This Old Home
- Evan Williams
- Jan 28, 2022
- 3 min read
Updated: May 11, 2023

During those final days of summer when the sun played across our skin, but the muck of the humidity was too strong to manage, my mother and I would drive through the back roads — a/c blasting on our dewy skin and country music floating on the chilled currents — while she gazed in longing at the large farm homes and I dreamt of flying as high as the crows in the sky. It became an unspoken tradition, us together in that car. The rest of the family at home, not understanding the novelty we felt, imagining the lives of others inside the windows that grew brighter and clearer as the summer sun lay to rest in billowy blankets of lavenders, coral, and rust. Every time, my mother would stop in front of her favorite house and say to me,
“We’re going to live there someday.”
Then we would smile and sit in silence as she organized the furniture in her mind, and I would draw with my eye a tire swing hanging from the front tree and dogs running after each other into the field beyond.
The night before I left for college, she beckoned me into the car where we took that familiar ride into the streets behind the woods. Over the years, some houses had come down and others built in their place; a few new barns added to the prosperous properties and the ashen remains of the unlucky ones beginning to grow over with weeds. But her favorite one remained towards the end of the road. We sat in front of the dream house and rested in each other’s comfortable silence. It wasn’t until the next evening when I was unpacking my final box in my dorm room, I realized my mother hadn’t said her ritualistic fantasy out loud.

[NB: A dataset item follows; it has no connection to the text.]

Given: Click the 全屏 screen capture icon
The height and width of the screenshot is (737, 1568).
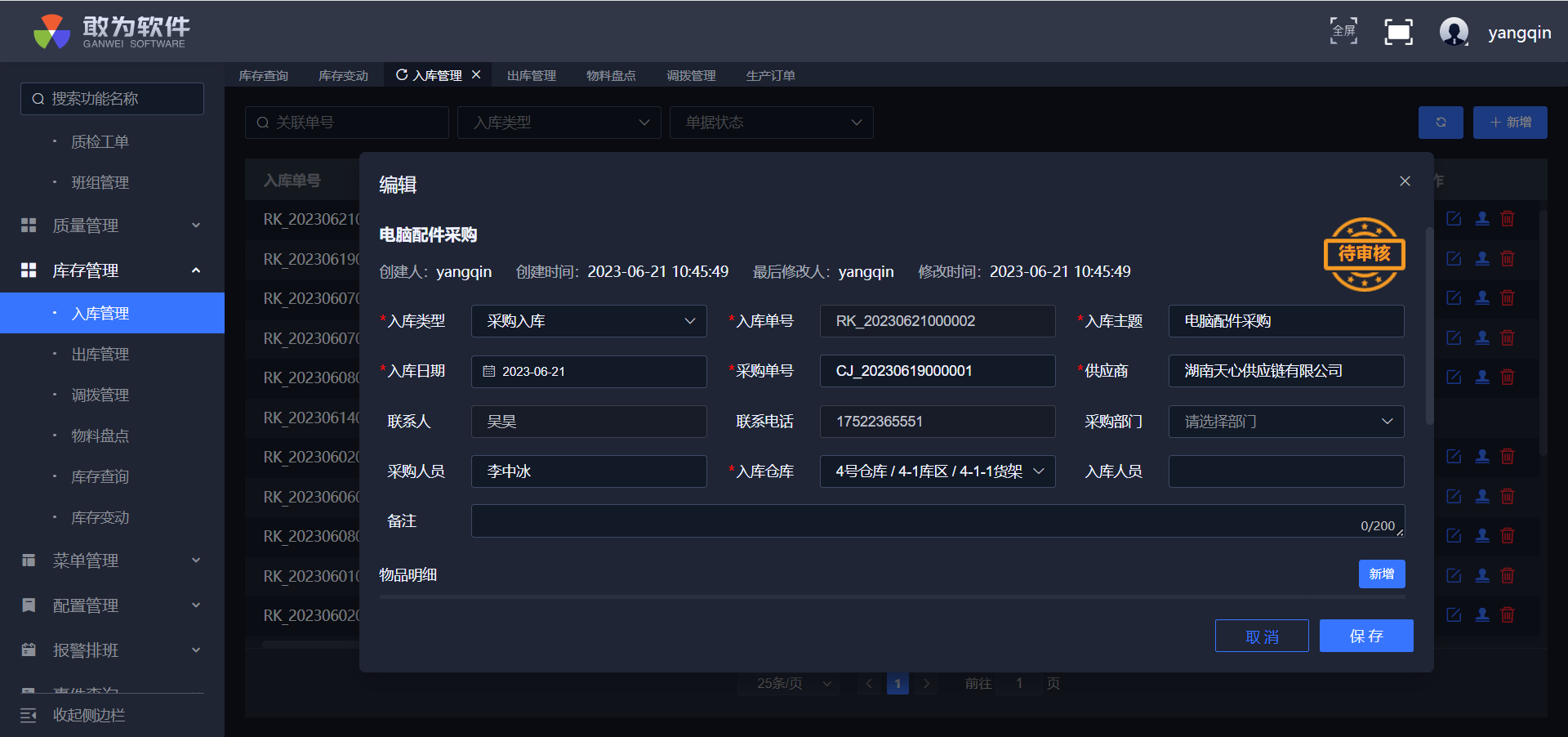Looking at the screenshot, I should (1343, 32).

I lay in bed and thought about that country home, how pristine it was as a child, and the ways it changed as I grew; the vines climbing up the façade and marking its face with age, just as the wrinkles grew from the corners of my mother’s eyes and sprouted from her smile when she laughed; or the shingles that would go missing from the roof after a nasty storm, just like the greys from my mother’s hair would disappear after a trip to the salon. Did she ignore the way the house began to dip into its sagging foundation? And was she ever startled by the aging stranger reflected in her rearview mirror?
About 10 years later, when I was so lost in the world of my adulthood that I could barely remember the child I was, my father called to say my mother had fallen ill. I rushed to the hospital to be by my mother’s side, but we were eventually pushed into the waiting room by the bustling nurses who said there was nothing we could do as my mother rested, except for us to do the same. Our solemn caravan made it home and we packed ourselves back into our old rooms — greeted by sagging mattresses and familiar creaky floorboards — and waited. By the time the moon settled in the sky, I was riddled with restlessness. I took my old bicycle from the garage and pedaled absently across the leaf-covered streets, and although I arrived there without intention, I wasn’t the least bit surprised to see that dream house in the distance.

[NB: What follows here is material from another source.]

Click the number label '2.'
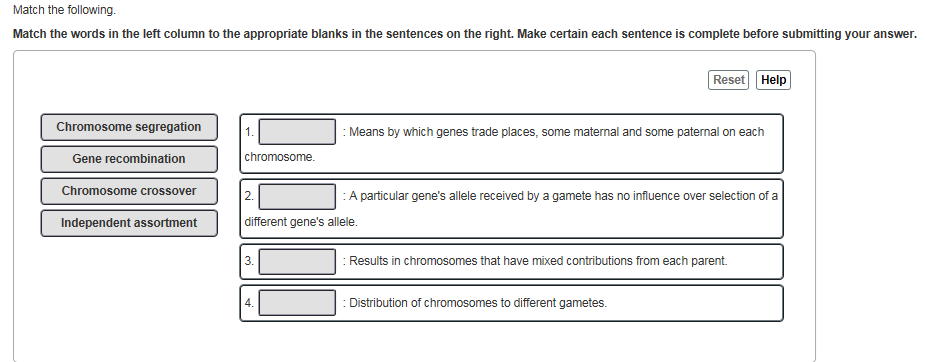Image resolution: width=925 pixels, height=362 pixels. point(250,196)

What once sat high on a pedestal of perfection was now rundown and broken almost beyond recognition. The bright white clapboard siding that burned into my memory as a child had chipped away and was as yellowed as decaying teeth. The elegant vines no longer traversed the sides absentmindedly, but choked the gutters in their vice and blocked out the windows. The house had aged into something almost completely unlike the dreamy abode it started as, when the clean windows twinkled with the lights and life of its interior. At that moment I wished to be 7 again, sitting in the cool cabin of my mother’s car and dreaming of the future. But the future had come, and now I could only see the past. But in my reverie, a light flickered on inside the darkening home and cast away the shadows, and inside I saw the warmth its family had created over the generations and knew then that no matter how aged the home may seem, it was still the same home that filled the dreams and past of mine and my mother’s youth.